Well, this “vacation” is a little more challenging than a regular school break. Milanese families are struggling with practical concerns, including finding a way to care for their children while they’re at work. Some have to get creative. Francesca Rosa, who runs the family clinic Gepo and has school-aged children, is part of a WhatsApp group where stay-at-home and work-from-home parents volunteer to take care of some of their children’s classmates. “We’re trying to get two or three kids per house, because more than that would defy the purpose,” she said. Rosa’s clinic is offering discounted at-home visits: “We’re trying to avoid having people come here, but we don’t want to keep them waiting.”

I still go to an office a few times during the week. But since my fiance works from home, and we have a nanny to watch the children while we’re working, the challenge has been primarily psychological. That may change. For now, our nanny will continue to watch our children some of the time but won’t come during rush hour on public transportation.

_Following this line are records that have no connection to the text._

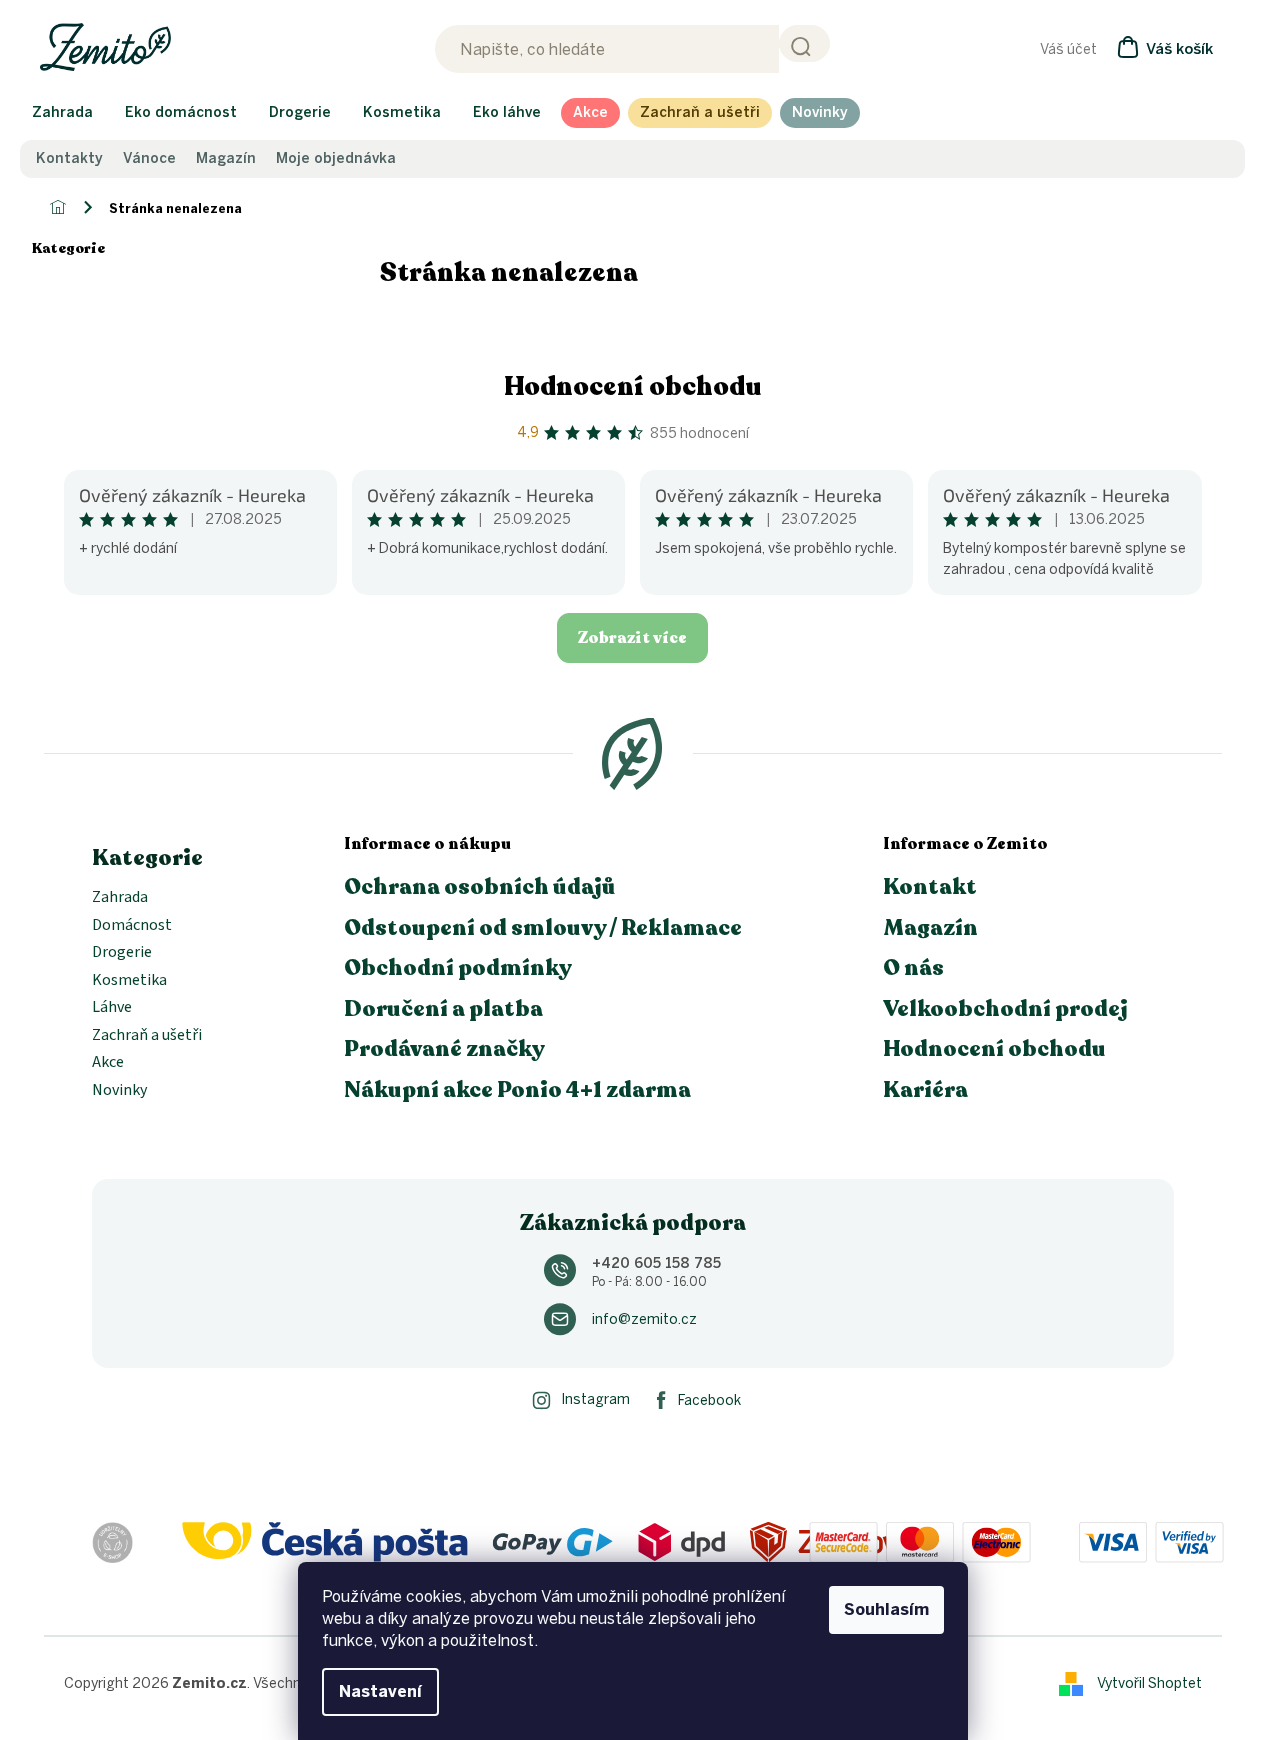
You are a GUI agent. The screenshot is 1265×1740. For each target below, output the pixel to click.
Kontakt (930, 887)
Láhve (112, 1008)
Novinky (119, 1091)
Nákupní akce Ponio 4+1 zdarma (517, 1090)
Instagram (595, 1399)
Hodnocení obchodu (633, 386)
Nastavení (380, 1691)
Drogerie (122, 953)
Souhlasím (886, 1609)
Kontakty (69, 159)
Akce (108, 1063)
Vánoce (149, 159)
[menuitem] (62, 113)
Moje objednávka (336, 159)
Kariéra (925, 1090)
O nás (913, 968)
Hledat (804, 43)
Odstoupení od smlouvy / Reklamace (543, 928)
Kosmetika (129, 981)
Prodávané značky (444, 1049)
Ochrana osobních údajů (480, 887)
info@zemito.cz (644, 1319)
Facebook (709, 1400)
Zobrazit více (632, 638)
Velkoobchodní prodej (1005, 1009)
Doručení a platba (443, 1009)
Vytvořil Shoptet (1149, 1682)
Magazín (226, 159)
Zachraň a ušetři (147, 1036)
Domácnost (132, 926)
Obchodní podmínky (458, 968)
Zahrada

How do you keep morale high when your kids are housebound for days? And how do you explain to them what’s going on so they understand but aren’t terrified?

Silvia Depoli, the resident psychologist at Gepo, told me not to worry about the housebound part: “When we think children are unhappy at home, we’re just projecting our grown-up frustrations.” Kids, she pointed out, don’t share our productivity anxiety. They enjoy the coziness. “This should be a time to do something special inside the house, like baking pancakes or a family masquerade.”

During the first lockdown day, my 10-year-old literally asked me if “this is going to be like the Plague.”

At first, all I could do was to mutter some words about modern medicine and hygiene. But Depoli advised me to tackle the topic head-on, in an age-appropriate way: “Tell them the truth, that this virus is scary, but humans are a great kind and have been through worse. Tell them that we’re staying at home so that we don’t get sick all at once and doctors can do their job. Tell them that we’re making sacrifices for others, and others are making sacrifices for us, because that’s what a community does.”

The psychologist was right. What my family is experiencing, with all the inconveniences, comes down to being a community and thinking of how our actions might affect others. Our lives are not a catastrophe. True, my fiance had to slow down his work with the kids at home, and our eldest had to give up her dream to parade in her brand-new Gryffindor robe for the carnival. But we finally put to use that Little Chemist set she received for Christmas, and we’re binge-watching “Anne With an E.”

This “coronavirus vacation” has become an opportunity — not only to spend time together, but also to learn something about caring for fellow humans. Sometimes, adversities are here to teach us something, and these few first days of lockdown have already taught us that even in this age of selfishness, most of us are willing to accept these small sacrifices to keep our neighbors healthy. So far, we’re just incredibly lucky.

Anna Momigliano is a mom and a writer based in Milan. She has two daughters, Giulia (10) and Rea (1). Her work has appeared in The Washington Post, the New York Times and the Atlantic.